Arguments in Favor of Population Growth Control Policies
The primary argument for reduction of natural growth of population is that to guarantee humanity's well-being, sustainability, and progress on Earth, the natural growth of the population must be curbed. Thomas Robert Malthus, in his Essay on the Principal of Population in 1798, was the first to claim that the population growth on planet Earth presented a grave danger to the human race as a result of scarcity of resources, which would inevitably lead to starvation. The Malthusian argument was particularly salient during 1950s-1970s when the fertility rate (the number of children born to a woman in a particular country) was twice as much as the rate of replacement (when the fertility rate replaces the morbidity rate of the population). Since the 1950s, there has been a steady decline in the global fertility rate, in Western countries as well as in developing countries in Asia and Latin America. However, in 1999, the global human population reached 6 billion and experts predict that the population will reach 9 billion in 2050, creating large shortages in supplies. Advocates of population control policies emphasize the environmental dangers of overpopulation, such as increasing demands for timber and fossil fuels, which drive up the price of the raw materials industrialized nations need to import. As forested land is cleared to support a growing population, the world loses a vital mechanism for atmospheric regulation: the forests that produce oxygen and absorb carbon from the atmosphere, helping to slow global warming. However, critics of this view point out that developed countries with stable population actually consume and produce more harmful materials to the environment than the overpopulation in developed countries.

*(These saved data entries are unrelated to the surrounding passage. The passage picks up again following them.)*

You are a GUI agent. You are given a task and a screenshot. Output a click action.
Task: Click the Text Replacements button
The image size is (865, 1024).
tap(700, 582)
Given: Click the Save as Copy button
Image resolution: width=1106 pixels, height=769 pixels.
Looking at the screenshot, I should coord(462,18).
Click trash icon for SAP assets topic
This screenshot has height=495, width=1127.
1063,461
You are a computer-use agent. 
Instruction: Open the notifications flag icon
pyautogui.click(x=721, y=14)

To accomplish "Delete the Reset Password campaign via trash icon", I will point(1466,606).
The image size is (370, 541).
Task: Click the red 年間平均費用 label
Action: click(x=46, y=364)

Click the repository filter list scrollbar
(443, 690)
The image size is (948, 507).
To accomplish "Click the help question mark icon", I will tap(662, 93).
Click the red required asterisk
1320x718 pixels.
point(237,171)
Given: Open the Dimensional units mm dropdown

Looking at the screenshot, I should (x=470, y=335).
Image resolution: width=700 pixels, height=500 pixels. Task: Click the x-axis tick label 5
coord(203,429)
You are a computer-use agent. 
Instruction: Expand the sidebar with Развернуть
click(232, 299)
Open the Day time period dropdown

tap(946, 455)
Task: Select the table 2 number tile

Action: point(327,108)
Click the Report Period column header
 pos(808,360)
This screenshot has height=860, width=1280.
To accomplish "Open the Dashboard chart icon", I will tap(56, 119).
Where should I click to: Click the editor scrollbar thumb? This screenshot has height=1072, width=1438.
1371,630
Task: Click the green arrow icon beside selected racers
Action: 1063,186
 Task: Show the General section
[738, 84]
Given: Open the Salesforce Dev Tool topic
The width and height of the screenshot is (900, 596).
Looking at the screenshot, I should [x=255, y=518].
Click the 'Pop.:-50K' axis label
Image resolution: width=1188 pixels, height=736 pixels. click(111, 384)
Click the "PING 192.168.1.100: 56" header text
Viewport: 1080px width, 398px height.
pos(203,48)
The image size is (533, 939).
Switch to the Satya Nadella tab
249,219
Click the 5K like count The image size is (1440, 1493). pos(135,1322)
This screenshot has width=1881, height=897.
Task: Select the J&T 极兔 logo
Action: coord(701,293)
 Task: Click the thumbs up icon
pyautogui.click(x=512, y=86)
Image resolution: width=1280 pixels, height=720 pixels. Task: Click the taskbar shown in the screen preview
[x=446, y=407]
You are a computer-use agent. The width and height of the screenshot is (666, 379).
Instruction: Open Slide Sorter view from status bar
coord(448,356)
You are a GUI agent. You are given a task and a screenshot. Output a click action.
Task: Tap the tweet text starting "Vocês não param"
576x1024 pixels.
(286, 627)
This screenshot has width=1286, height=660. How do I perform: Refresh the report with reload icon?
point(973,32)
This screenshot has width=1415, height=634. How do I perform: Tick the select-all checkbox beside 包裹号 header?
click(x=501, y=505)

The relatively stable U.S. population also contributes more pollution and consumes more resources, per person, than the exploding populations of developing nations, so population changes in the United States have a powerful impact on global health. Although the U.S. population is a small fraction of the world's total, it is frequently said to consume a quarter of the total resources and produce more carbon dioxide and garbage per person than any other nation. Other industrialized countries also contribute far more per person to environmental problems like climate change, ozone depletion, and overfishing than do developing countries.